__Required action__:
Transcribe exactly, leaving out pictures, the lines from the one that holds "Select the Width label" through the end of the data below, including both end lines and no others.

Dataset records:
§ §
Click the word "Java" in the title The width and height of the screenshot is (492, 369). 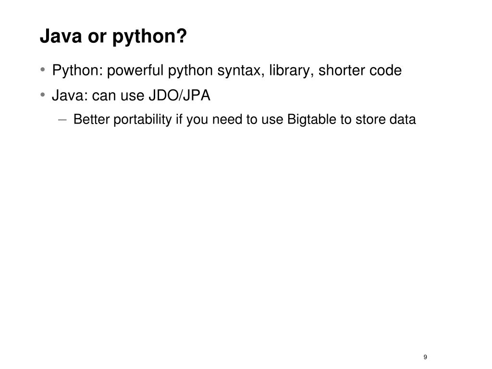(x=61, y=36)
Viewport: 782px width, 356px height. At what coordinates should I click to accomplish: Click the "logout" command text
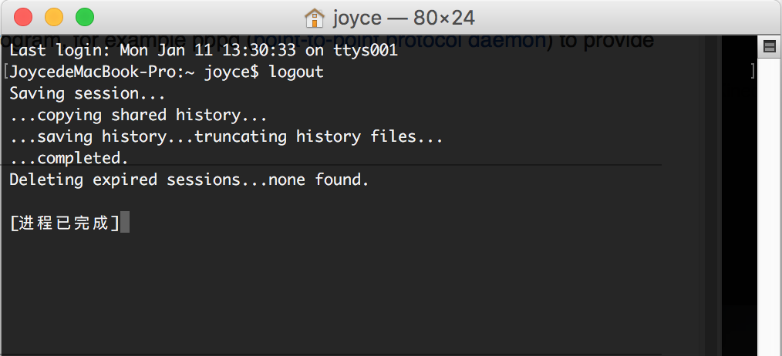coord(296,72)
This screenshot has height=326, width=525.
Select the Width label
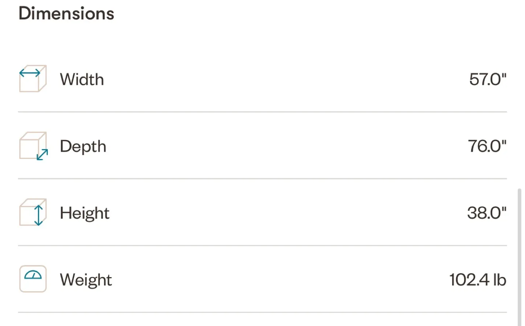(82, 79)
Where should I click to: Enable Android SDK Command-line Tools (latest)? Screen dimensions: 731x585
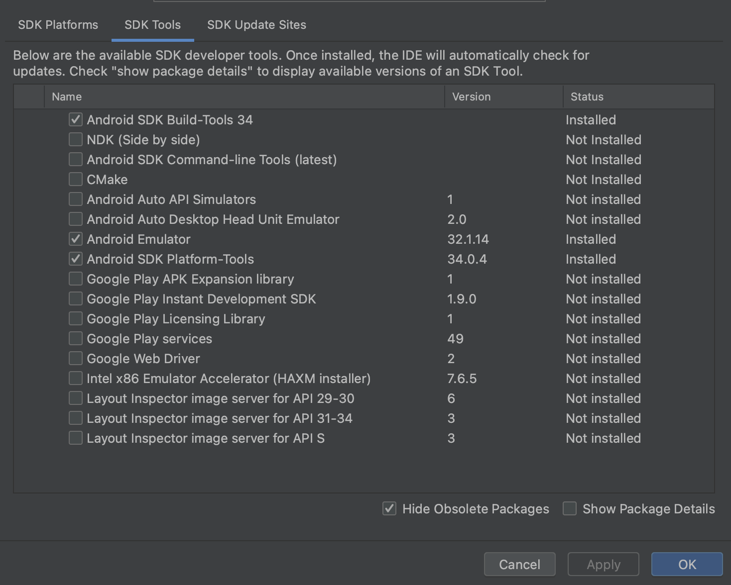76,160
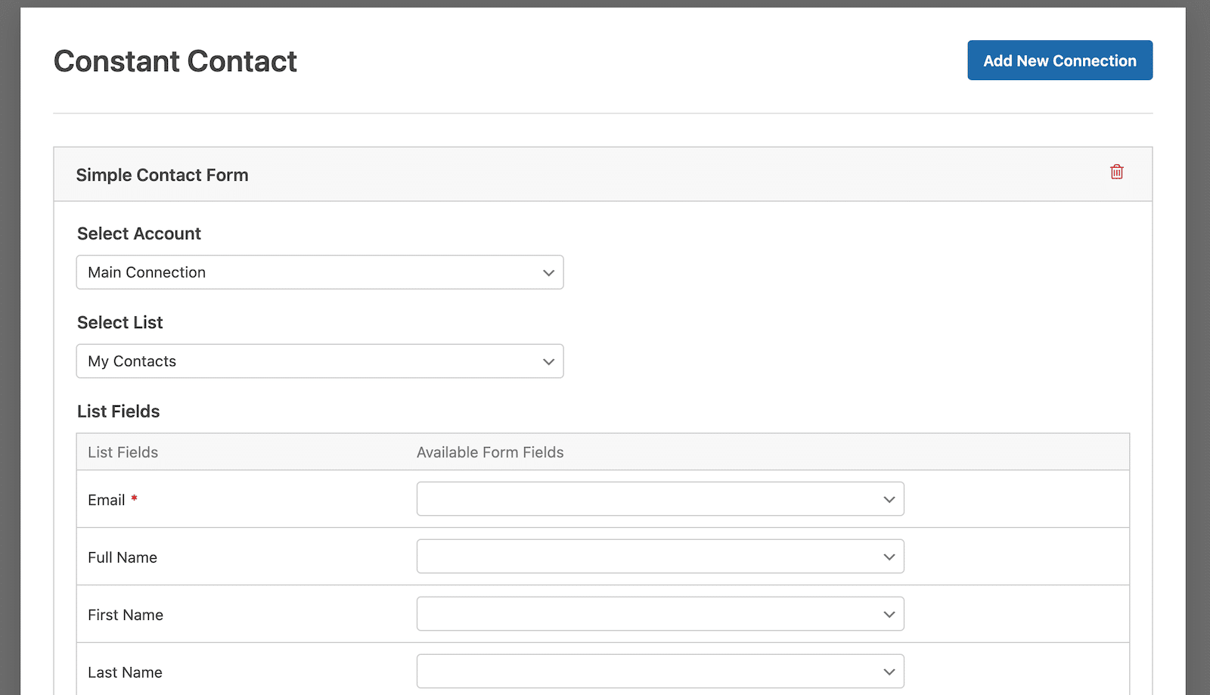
§ §
__Reply__:
Select the Width label
(82, 79)
Where should I click to: Enable Android SDK Command-line Tools (latest)? Screen dimensions: 731x585
76,160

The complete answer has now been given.